(INPUT MATERIAL)
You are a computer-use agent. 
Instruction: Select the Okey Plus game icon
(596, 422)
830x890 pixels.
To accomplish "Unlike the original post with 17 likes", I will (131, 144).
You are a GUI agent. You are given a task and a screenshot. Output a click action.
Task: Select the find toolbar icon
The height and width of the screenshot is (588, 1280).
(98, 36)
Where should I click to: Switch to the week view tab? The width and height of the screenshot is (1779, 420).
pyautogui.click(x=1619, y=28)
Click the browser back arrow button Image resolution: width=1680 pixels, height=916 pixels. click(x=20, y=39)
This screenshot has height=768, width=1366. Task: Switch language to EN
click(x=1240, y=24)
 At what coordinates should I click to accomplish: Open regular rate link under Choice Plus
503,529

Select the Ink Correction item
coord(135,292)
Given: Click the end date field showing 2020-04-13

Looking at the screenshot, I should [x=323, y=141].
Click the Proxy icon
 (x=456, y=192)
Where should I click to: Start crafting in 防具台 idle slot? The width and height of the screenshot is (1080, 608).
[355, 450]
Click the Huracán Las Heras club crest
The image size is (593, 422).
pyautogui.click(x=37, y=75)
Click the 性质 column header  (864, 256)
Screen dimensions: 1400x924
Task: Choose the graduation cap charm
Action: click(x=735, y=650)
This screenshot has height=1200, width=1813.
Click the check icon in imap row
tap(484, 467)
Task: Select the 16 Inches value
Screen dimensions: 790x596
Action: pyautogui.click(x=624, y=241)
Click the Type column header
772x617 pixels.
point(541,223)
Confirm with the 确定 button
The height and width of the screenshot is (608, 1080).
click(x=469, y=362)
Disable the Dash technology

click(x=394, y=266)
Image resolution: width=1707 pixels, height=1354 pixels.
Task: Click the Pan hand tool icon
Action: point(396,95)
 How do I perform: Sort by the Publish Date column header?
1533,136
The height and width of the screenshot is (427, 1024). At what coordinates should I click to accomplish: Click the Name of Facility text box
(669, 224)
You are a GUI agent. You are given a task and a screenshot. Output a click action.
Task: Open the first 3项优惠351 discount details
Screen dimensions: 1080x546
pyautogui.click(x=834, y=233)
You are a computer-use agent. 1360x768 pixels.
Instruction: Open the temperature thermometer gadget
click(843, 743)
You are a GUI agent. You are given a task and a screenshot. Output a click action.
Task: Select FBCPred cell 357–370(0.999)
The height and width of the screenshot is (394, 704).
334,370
(End INPUT MATERIAL)
▶ _PROBLEM DESCRIPTION_:
Starting with the line that contains "How do I perform: Sort", print every line through the end of the entries above exactly as written, both boundary lines included, and nothing else.

▶ _TASK ANSWER_:
 How do I perform: Sort by the Publish Date column header?
1533,136
The height and width of the screenshot is (427, 1024). At what coordinates should I click to accomplish: Click the Name of Facility text box
(669, 224)
You are a GUI agent. You are given a task and a screenshot. Output a click action.
Task: Open the first 3项优惠351 discount details
Screen dimensions: 1080x546
pyautogui.click(x=834, y=233)
You are a computer-use agent. 1360x768 pixels.
Instruction: Open the temperature thermometer gadget
click(843, 743)
You are a GUI agent. You are given a task and a screenshot. Output a click action.
Task: Select FBCPred cell 357–370(0.999)
The height and width of the screenshot is (394, 704).
334,370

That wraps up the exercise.